André Müller: Faszinierende Literatur in Interviewform

André Müller - Interviews

Von Mario Müller-Dofel

Dass Literatur-Nobelpreisträgerin Elfriede Jelinek das Vorwort zu André Müllers Interviewband „Sie sind ja wirklich eine verdammte Krähe“ verfasst hat, lässt ahnen, dass das, was folgt, keine gewöhnlichen Interviews sind. Und ja, die in diesem Buch abgedruckten Gespräche und Begegnungen des Interviewers Andrè Müller († 2011) sind mitunter Psychodramen, die zwischen 1989 und 2010 in Zeitungen wie der Zeit, der Weltwoche und der Frankfurter Allgemeinen Sonntagszeitung erschienen sind.
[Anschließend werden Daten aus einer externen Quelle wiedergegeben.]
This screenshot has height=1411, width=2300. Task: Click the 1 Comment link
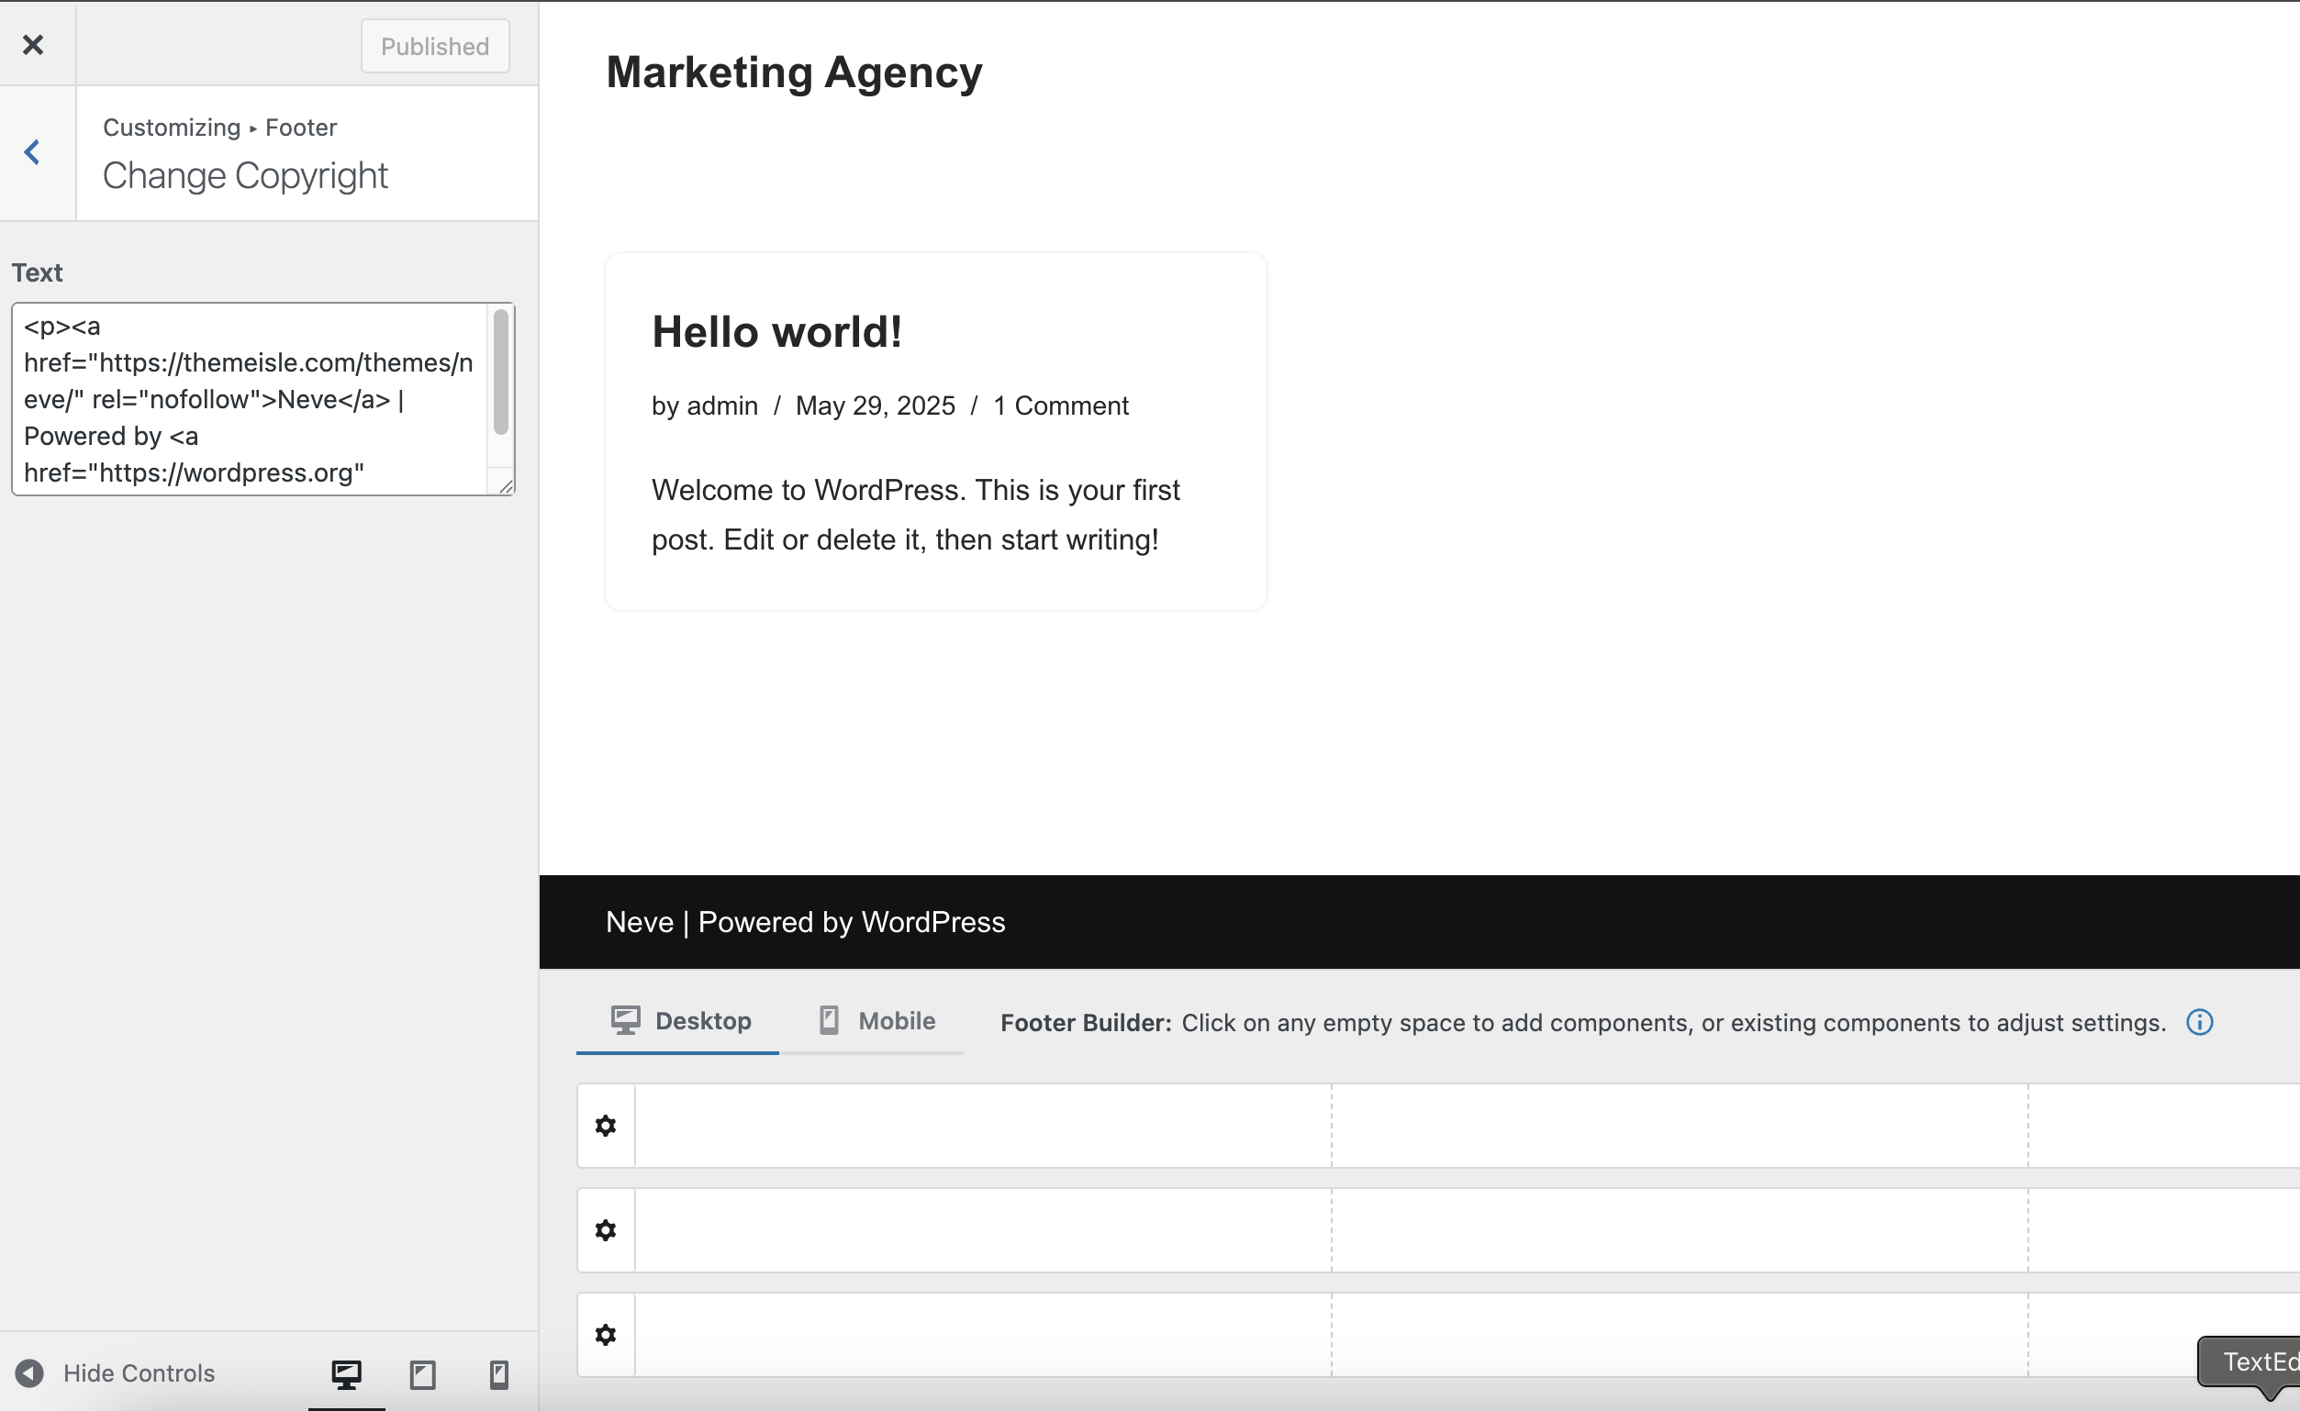point(1060,406)
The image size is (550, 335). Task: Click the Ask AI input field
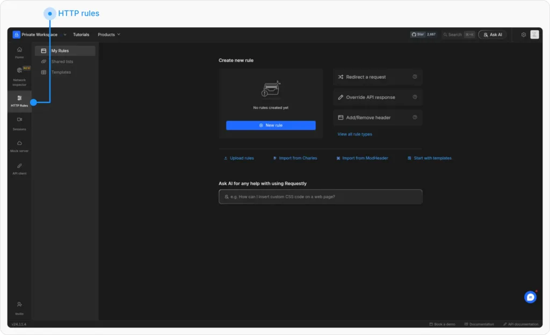click(x=320, y=197)
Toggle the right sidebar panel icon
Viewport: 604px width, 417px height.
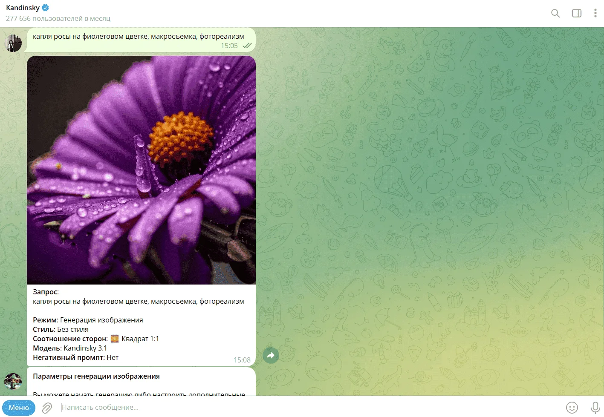click(x=576, y=13)
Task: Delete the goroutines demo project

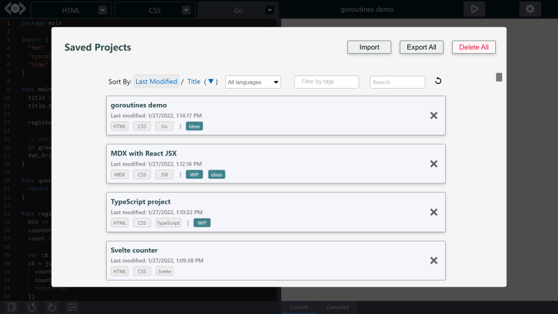Action: (x=433, y=115)
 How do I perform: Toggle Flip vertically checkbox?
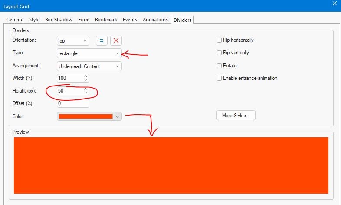(x=220, y=53)
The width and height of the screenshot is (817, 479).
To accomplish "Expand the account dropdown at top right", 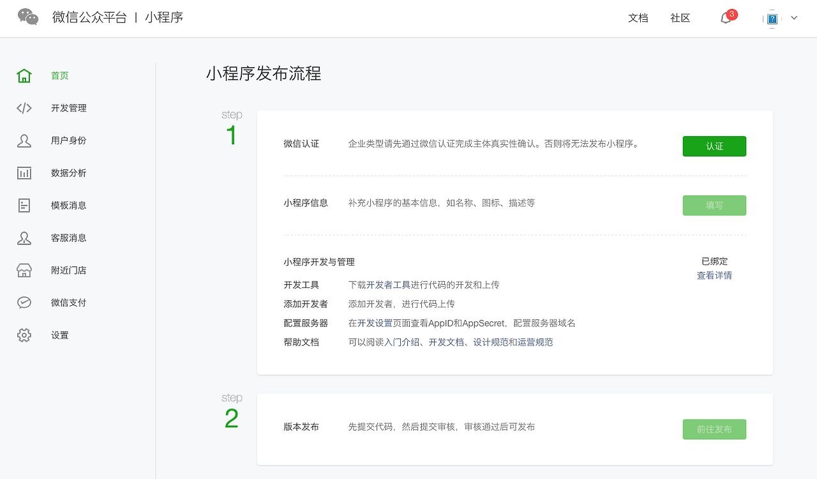I will tap(794, 19).
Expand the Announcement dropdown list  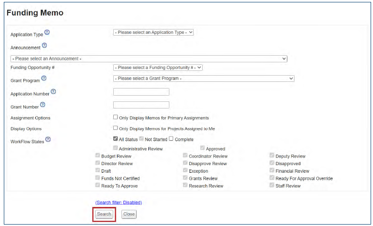[x=149, y=59]
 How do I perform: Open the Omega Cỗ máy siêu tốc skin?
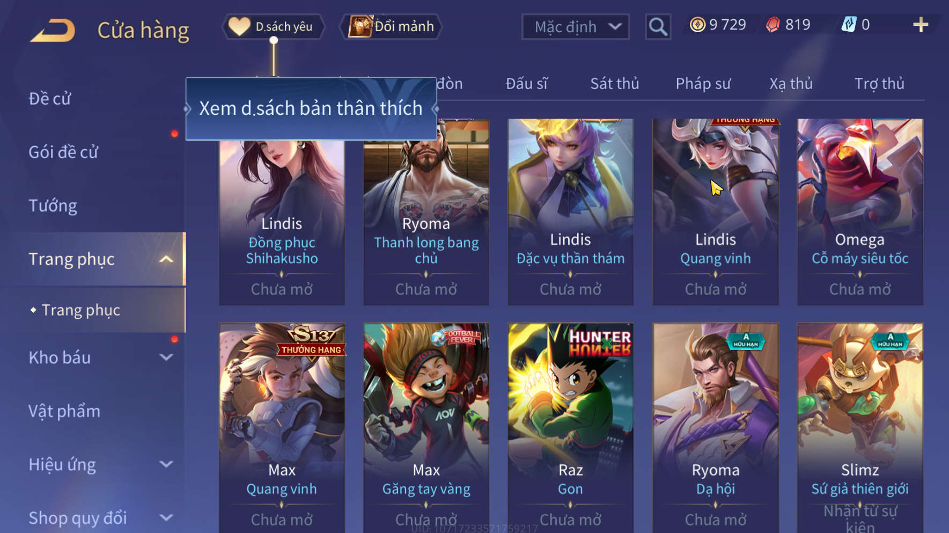[860, 212]
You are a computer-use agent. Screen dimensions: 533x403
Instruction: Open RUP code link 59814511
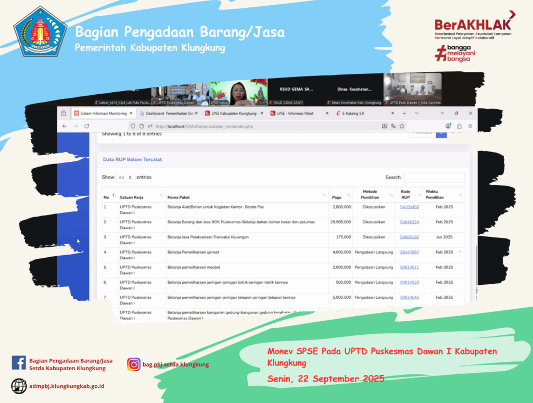tap(409, 267)
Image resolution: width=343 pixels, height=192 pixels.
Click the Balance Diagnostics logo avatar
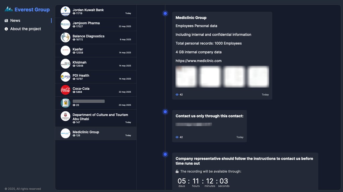tap(65, 37)
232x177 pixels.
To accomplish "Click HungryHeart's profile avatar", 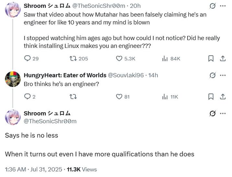I will (x=13, y=79).
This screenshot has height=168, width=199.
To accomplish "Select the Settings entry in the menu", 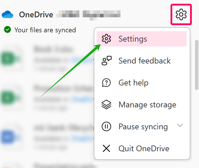I will click(142, 39).
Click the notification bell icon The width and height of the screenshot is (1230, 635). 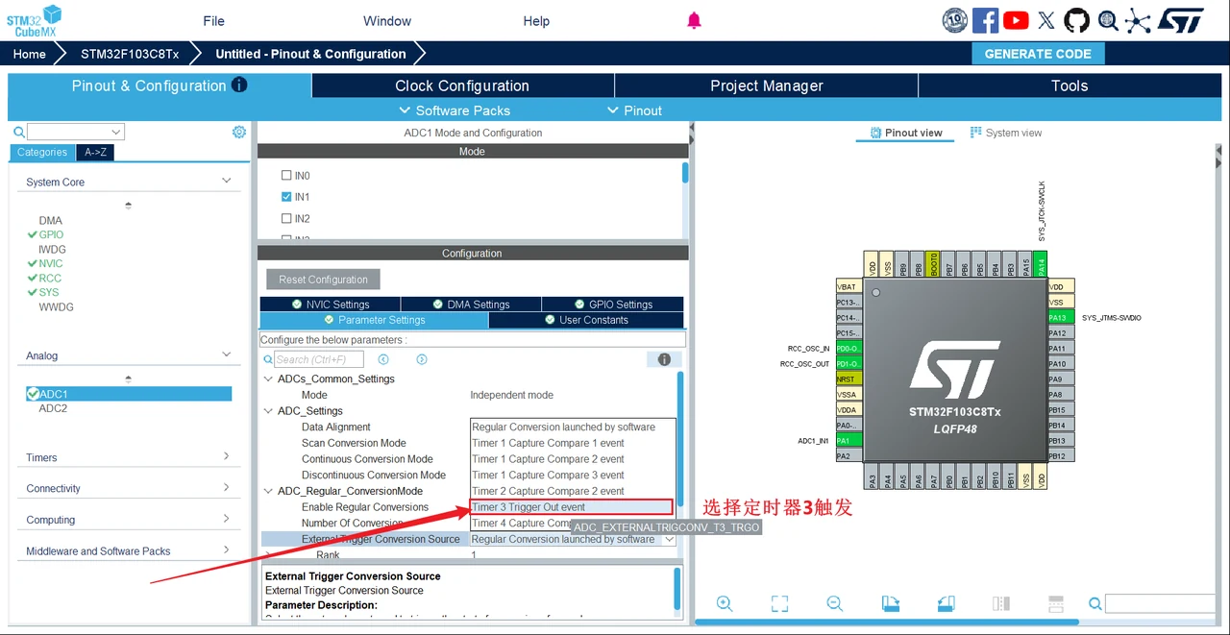pos(694,20)
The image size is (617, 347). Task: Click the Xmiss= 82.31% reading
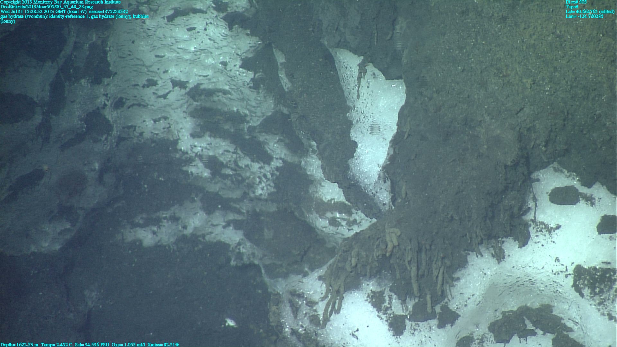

André Müller befragte beispielsweise Pornostar Dolly Buster über Analverkehr, Schauspielerin Leni Riefenstahl über deren Zuneigung zu Adolf Hitler und Karl Lagerfeld über dessen Oberflächlichkeit. An Aktualität scheinen die Gespräche nichts eingebüßt zu haben.

15 Interviews und 6 (kurze) Beschreibungen von Begegnungen kann der Leser in diesem Buch genießen. Allesamt mit schillernden Persönlichkeiten – neben den oben genannten sind beispielsweise auch Toni Schumacher, Peter Handke, Salman Rushdi und Michel Houellebecq dabei. Die Texte von André Müller sind amüsant bis bedenklich und so beeindruckend, dass der Rezensent am liebsten dabei gewesen wäre. Müller „kroch“ ins Hirn seiner Gesprächspartner, sprach Tabu-Themen an und schaffte es immer wieder, dass sie sich um Kopf und Kragen redeten. Kein Wunder, dass mancher Befragter im Nachhinein die Interviewveröffentlichung verhindern oder mit juristischer Hilfe Aussagen zensieren wollten. André Müller war ein Meister des personalisierten Interviews, von dem andere Interviewer lernen können.